In contrast, there is significant cracking and damage at high temperature (Fig. 10b, d, and f). Figure 10d clearly shows the deep wear depression left by the indenter as well as two lateral cracks running through the top coat layer. These lateral cracks are likely caused by the outer ring of higher stress revealed by the finite element model in Fig. 9. Figure 10f also shows cracking extending from the bottom of the wear track to the bond coat. The cracking stops at the interface, indicating delamination of the top coat only.

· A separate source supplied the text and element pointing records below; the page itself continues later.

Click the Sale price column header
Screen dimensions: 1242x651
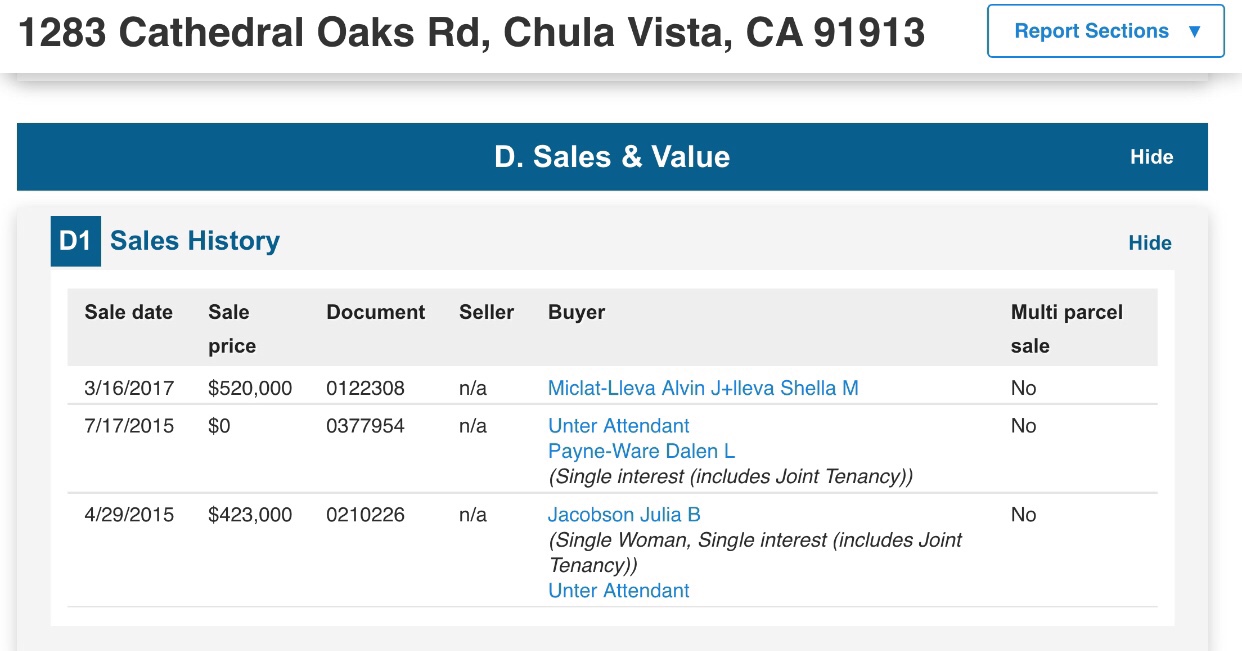click(x=231, y=328)
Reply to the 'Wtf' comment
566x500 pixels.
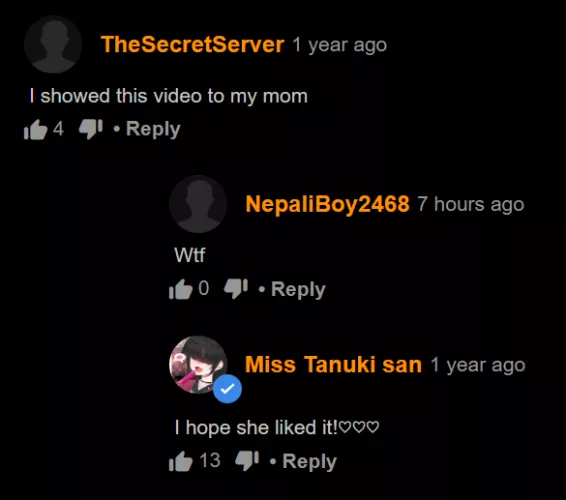[x=298, y=289]
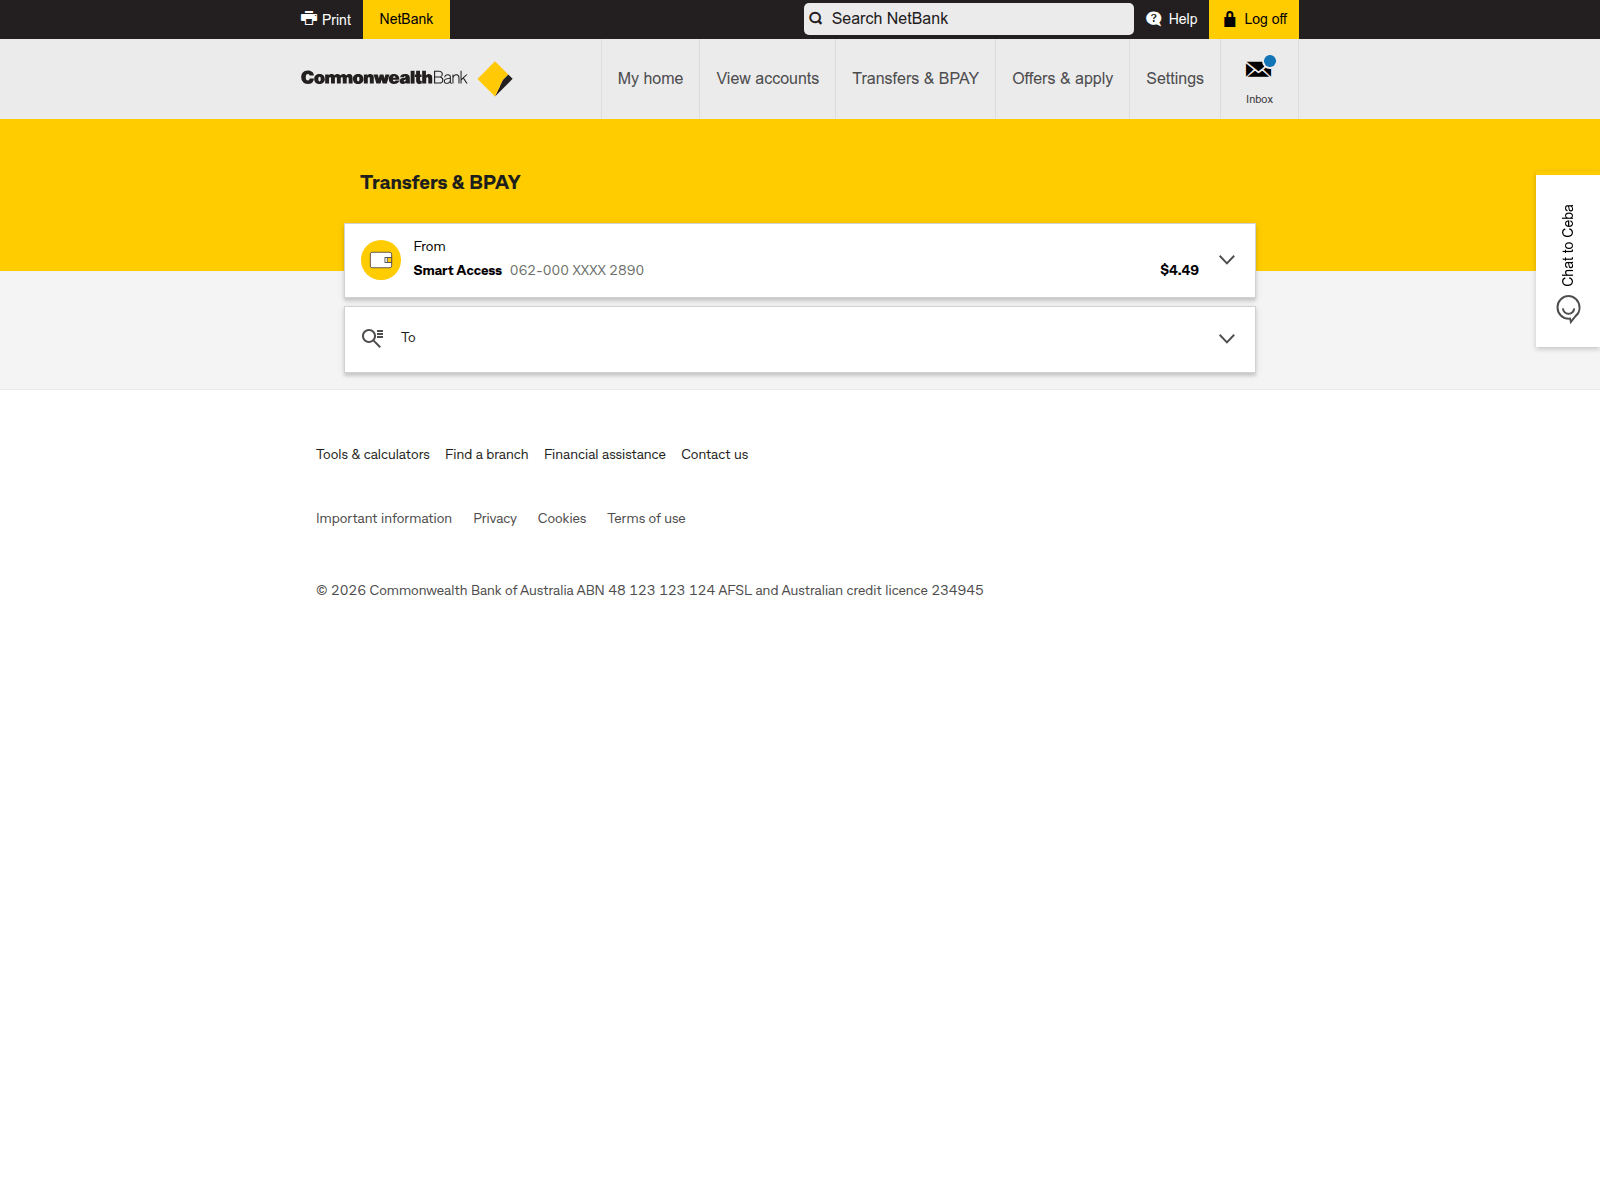Click the Help icon
Viewport: 1600px width, 1200px height.
[1154, 18]
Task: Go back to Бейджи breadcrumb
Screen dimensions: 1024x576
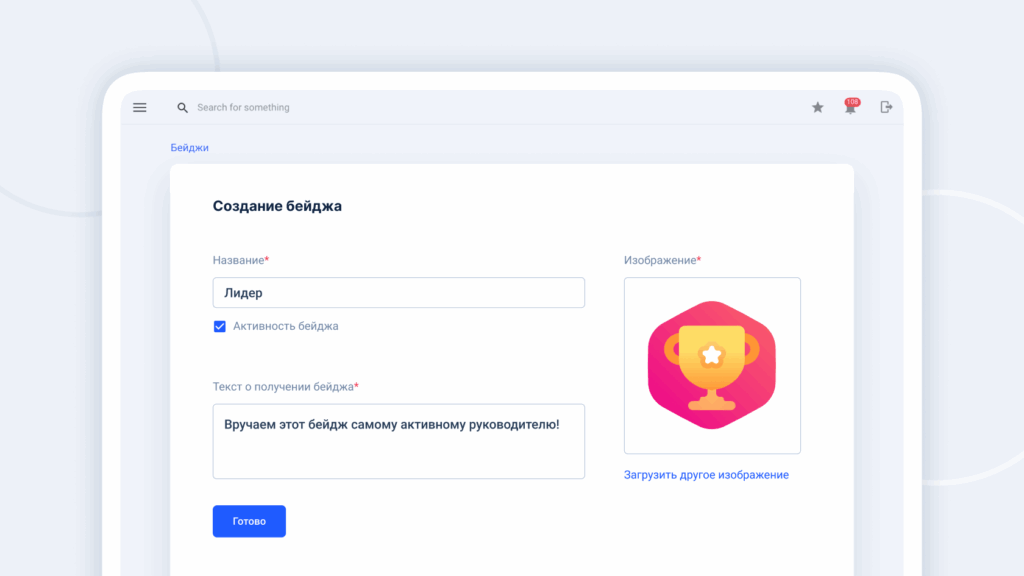Action: pyautogui.click(x=189, y=148)
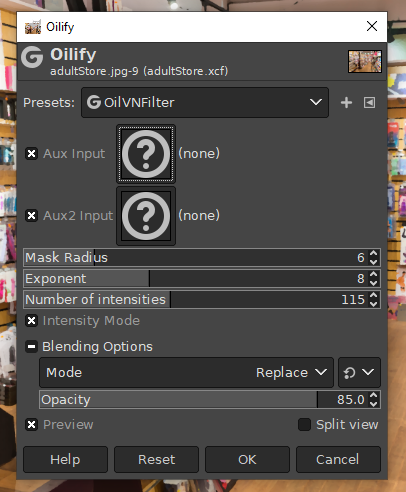Click on the Opacity slider
Screen dimensions: 406x492
click(204, 399)
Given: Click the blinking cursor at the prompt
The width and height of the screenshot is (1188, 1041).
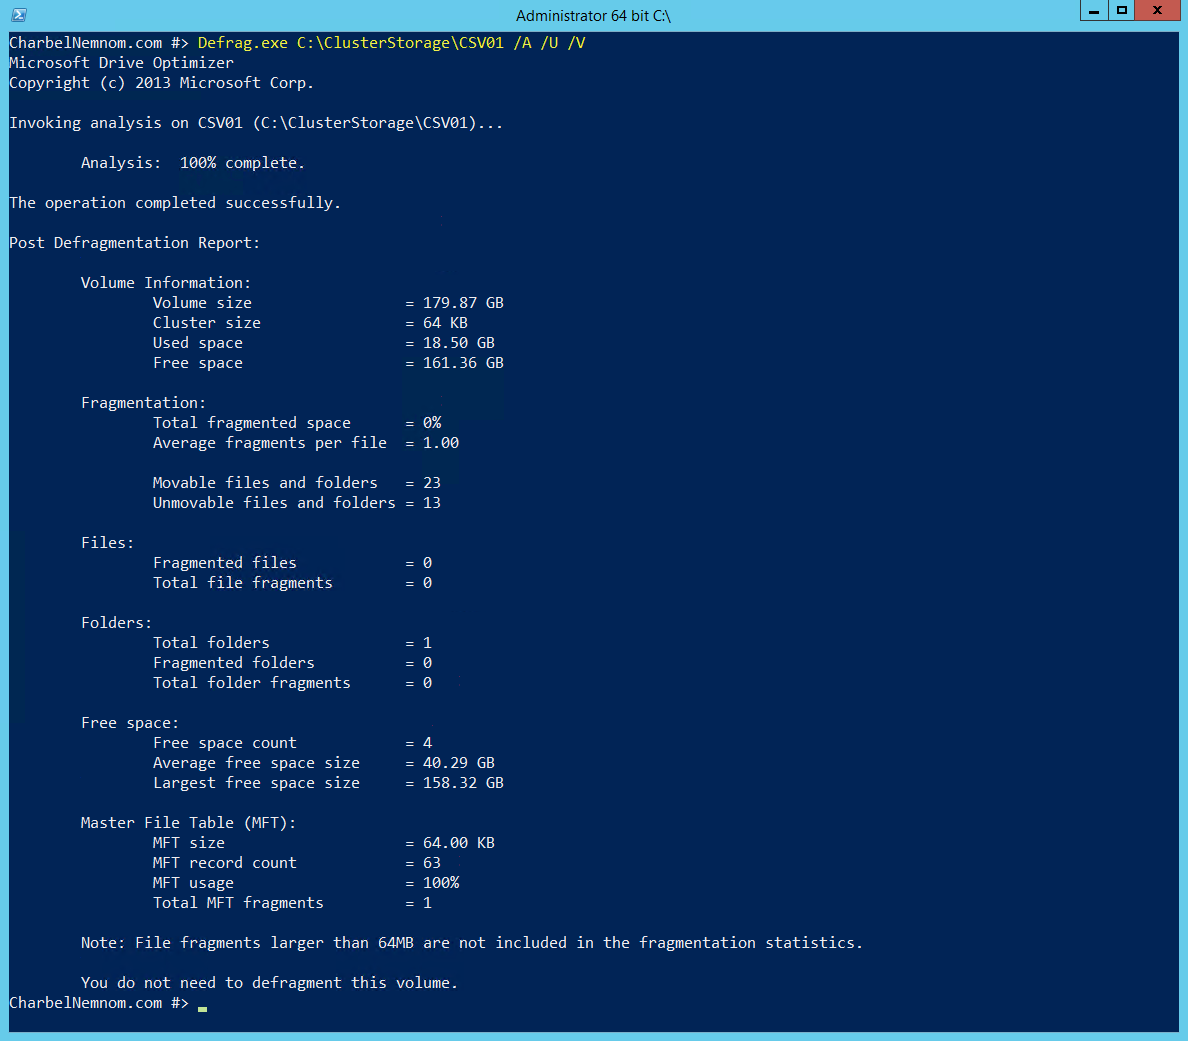Looking at the screenshot, I should click(x=202, y=1008).
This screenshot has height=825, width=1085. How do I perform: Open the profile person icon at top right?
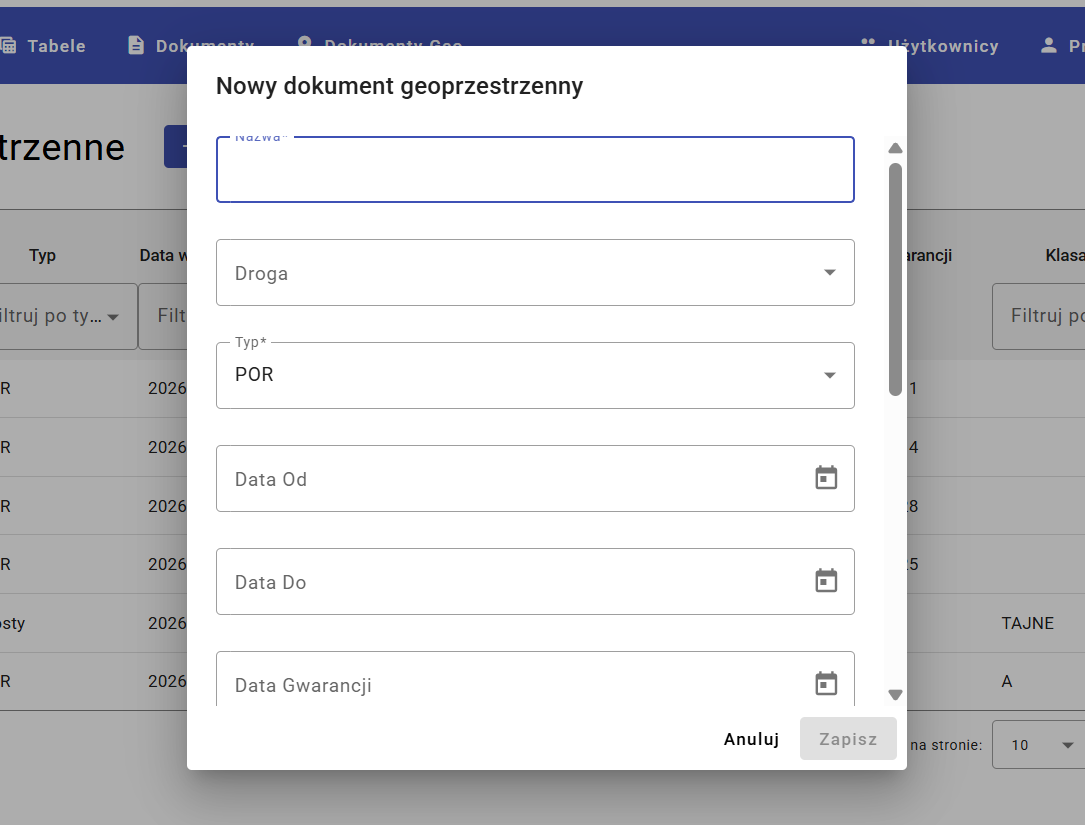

Figure 11 depicts another cross-section cut made such that the direction of the indenter was from side to side. As before, Fig. 11a, c, e, and g reveal that there is no additional cracking or damage during the room temperature tests. However, Fig. 11b, d, and f depict a large crack, representative of the type of cracking found in the top coat during high temperature tests. These cracks occurred as the indenter moved from side to side, pushing and pulling on the top coat, causing it to tear apart in some places (Fig. 11d) or collapse and buckle in others (Fig. 11h). As shown in Fig. 11d, f, and h, the cracks and buckling are observed to traverse the top coat to the bond coat interface. These SEM images (Figs. 10 and 11) confirm the finding that only the top coat failed at high temperatures and due to delamination. These images further support the conclusion of the effects of shear and thermal stress combining to achieve the fracture energy at the depth of the top coat/bond coat interface.

Fig. 11

Cross-sectional cuts of the specimen were made to show internal wear damage such that the direction of motion were from side to side, parallel with the picture plane and imaged using a SEM. The images show a depiction of the thermal coating after wear at (a) room temperature and (b) high temperature, SEM images of the coating at (c) room temperature and (d) high temperature, and higher magnification SEM images of the top coat/bond coat interface at (e) room temperature and (f) high temperature

Conclusion

Delamination of thermal barrier coatings at high temperatures is the likely cause of coating failure. Using frictional analysis of the wear preformed on a sample of thermal barrier coating, it is possible to identify the point of delamination. Optical and SEM imaging and EDX mapping are able to identify the extent of wear damage. Furthermore, a Hertz contact model can be used to readily analyze the data gathered in tribological testing to locate the depth of maximum shear stress within the coating layers. However, the crucial factor in delamination is the presence of a significant thermal stress difference between the coating layers. Other factors such as contact stresses and friction do not contribute significantly to coating failure. From this comprehensive analysis, it is clear that delamination occurs between the top coat and bond coat due to the maximum shear stresses, occurring at the right depth between the coating layers and where there is a critical thermal stress disparity, to achieve the necessary fracture energy.